= Spanish web =

Aerial circus skill

The Spanish web is an aerial circus skill in which a performer climbs and performs various tricks on an apparatus resembling a vertically hanging rope. It is similar in appearance and performance style to the corde lisse, but with the addition of loops on the rope for hands or feet, permitting one to perform a variety of spinning motions. The name refers to both the apparatus and the performance.

==Rope structure==
The apparatus is akin to a larger kernmantle rope. Unbraided cotton or polyster-blend rope is pulled through a soft, round, cotton sleeve two inches in diameter (a "web"). An eye is made in one end of the web, to which a swivel is attached. That is suspended at one end from the overhead rigging. Towards the top of the web, a hand, foot or neck loop is attached to the main rope through which a performer will secure an ankle, wrist or their neck and be able to hang freely while spinning.

==Performance==
In a typical Spanish web performance, there is a climber (or flyer) and a web setter. The web setter typically kneels on one knee, and the climber can climb first on the setter's thigh before ascending the web. Once the climber has ascended the web, the web setter can spin the web around the performer, creating enough centrifugal force to push the performer into a near-horizontal position. Web setting is a specialty skill in its own right, with a lot more difficulty than one might expect. While spinning, the climber can hold on to the web in addition to hanging from the loop or can release the rope and spin that way. With the addition of an extra swivel attached between the loop and the web, it is possible for the performer to also spin separately from the rope.

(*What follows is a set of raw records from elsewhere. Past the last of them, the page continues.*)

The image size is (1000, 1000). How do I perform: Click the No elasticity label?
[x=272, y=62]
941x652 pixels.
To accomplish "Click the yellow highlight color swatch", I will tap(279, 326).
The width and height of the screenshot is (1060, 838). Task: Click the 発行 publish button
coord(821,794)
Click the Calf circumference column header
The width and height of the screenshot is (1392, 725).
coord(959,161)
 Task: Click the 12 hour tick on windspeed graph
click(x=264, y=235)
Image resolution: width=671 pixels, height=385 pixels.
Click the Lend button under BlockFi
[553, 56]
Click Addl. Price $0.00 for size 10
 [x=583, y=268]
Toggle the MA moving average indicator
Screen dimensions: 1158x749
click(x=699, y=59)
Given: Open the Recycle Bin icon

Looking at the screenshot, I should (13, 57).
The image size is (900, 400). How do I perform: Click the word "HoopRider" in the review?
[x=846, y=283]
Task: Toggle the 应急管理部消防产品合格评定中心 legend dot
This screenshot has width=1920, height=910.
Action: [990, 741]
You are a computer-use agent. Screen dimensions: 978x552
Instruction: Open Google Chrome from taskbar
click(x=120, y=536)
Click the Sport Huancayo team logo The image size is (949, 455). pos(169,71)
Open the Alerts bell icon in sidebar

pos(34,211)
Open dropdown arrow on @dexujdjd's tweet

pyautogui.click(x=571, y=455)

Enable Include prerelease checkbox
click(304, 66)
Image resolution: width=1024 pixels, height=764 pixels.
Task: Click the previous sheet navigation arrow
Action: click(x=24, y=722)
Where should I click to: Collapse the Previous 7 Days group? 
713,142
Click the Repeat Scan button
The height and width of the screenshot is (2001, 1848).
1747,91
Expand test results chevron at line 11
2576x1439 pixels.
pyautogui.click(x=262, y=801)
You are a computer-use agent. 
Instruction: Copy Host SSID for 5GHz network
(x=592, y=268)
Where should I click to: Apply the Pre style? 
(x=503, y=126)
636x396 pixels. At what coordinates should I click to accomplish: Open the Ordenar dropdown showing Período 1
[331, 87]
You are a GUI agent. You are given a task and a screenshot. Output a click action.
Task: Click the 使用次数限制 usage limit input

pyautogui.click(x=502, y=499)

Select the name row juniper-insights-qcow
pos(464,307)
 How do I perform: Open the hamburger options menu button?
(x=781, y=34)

Spanish web skills are often combined with the skills of corde lisse, which does not utilize a loop or a web setter, but is a stationary rope which the performer winds into different knots around the body, performing various drops and locking positions.

One of the rigging challenges with Spanish web is arresting the torquing forces involved. These forces must be arrested within the rigging systems and that usually involves extra guy lines, gusset plates, diagonal bracing and other such techniques.